On 11 February 2009, the High Court handed down an unprecedented decision in the case of James Duncan Kelly and Kwok Wai Chiu v GE Healthcare Ltd [2009] EWHC 181 (Pat). The case is significant as it is the first time that compensation has been awarded by a court to inventors for their involvement in the creation of a highly successful invention for their employer.


The claimant research scientists co-invented Myoview whilst employed by the defendant. Myoview is a medical imaging product which highlights reduced activity in the heart.

Relevant Law

Generally, an invention made by an employee in the course of his employment vests in his employer. However, the Patents Act 1977 entitles employee inventors to compensation where a patent is of 'outstanding benefit' to the employer.


The court set out the key requirements for an award of compensation to employee inventors under the 1977 Act:

  • the inventor must be the 'actual deviser' of the invention, not a mere contributor;

  • the patent must be a cause of 'outstanding benefit' to the employer. 'Outstanding' means 'something special', or 'out of the ordinary' and is more than 'substantial', 'significant' or 'good'; more than one would normally expect to arise from the employee's paid duties;

  • in assessing whether a benefit is 'outstanding' it will normally be of use to compare the likely position of the business had the patent not been granted;

  • it must be just to make an award of compensation. However, the employee is not required to show a loss or the expenditure of effort and skill beyond the call of duty.

The court decided that the patents were of outstanding benefit to the defendant, based in particular on the facts that the patents were worth at least £50 million to the defendant and had been a crucial factor in securing corporate mergers and acquisitions for the company.

Value of the benefit

The court stated that an employee's share of the benefit could, in principle, range from zero to 33%. The appropriate percentage in this case was 3%, divided 2% (£1 million) for Dr Kelly and 1% (£500,000) for Dr Chiu. The court took into account a number of factors in calculating the amount of compensation due to the claimants:

  • the claimants' careers had already benefited from their association with Myoview;

  • the level of effort and skill which the employees had devoted to the invention of Myoview was high;

  • the contribution of the defendant was significant in terms of assumption of risk and provision of facilities among other things.


As the patents were registered before 1 January 2005, the relatively strict test under the Patents Act 1977 was applied. The Patents Act 2004 has lowered the hurdle in relation to patents registered after 1 January 2005; an employee will be entitled to compensation if (s)he can show that the patent, the invention, or both, are of outstanding benefit to the employer.

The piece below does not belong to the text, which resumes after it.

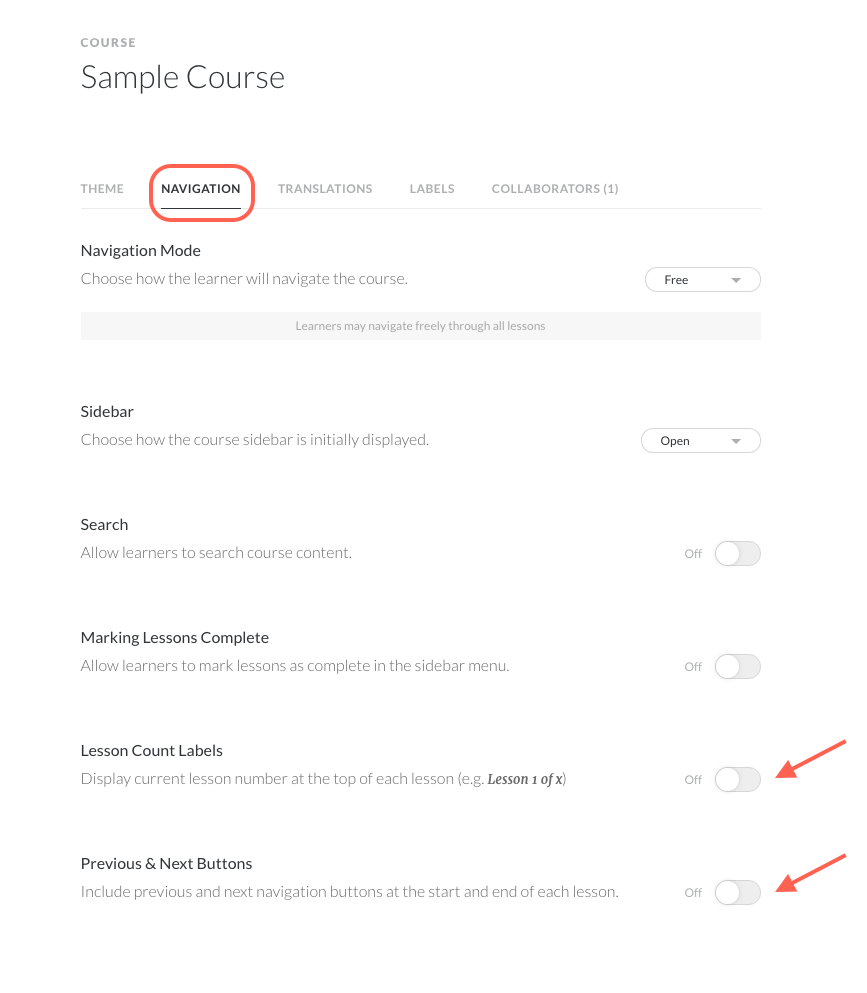This screenshot has height=993, width=867.
Task: Switch to the Theme tab
Action: 102,189
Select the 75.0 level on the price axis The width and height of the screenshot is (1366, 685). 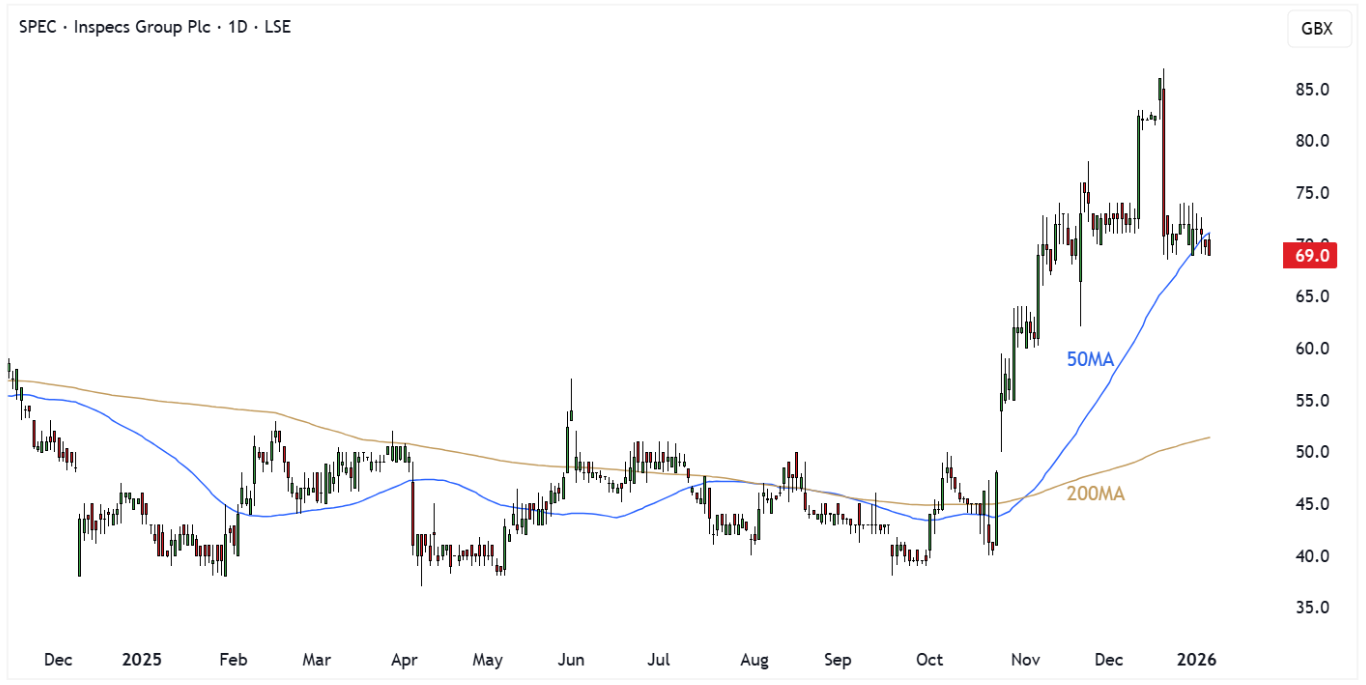coord(1310,193)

Businesses may see an increase in claims being brought by employees who have developed highly successful inventions for their employer. The decision could also lead to reduced co-operation amongst employee inventors and reluctance to work on projects that are unlikely to result in a significant invention. Employers cannot contract out of the compensation provisions but can put in place a voluntary compensation scheme which will often reduce the risk of disputes.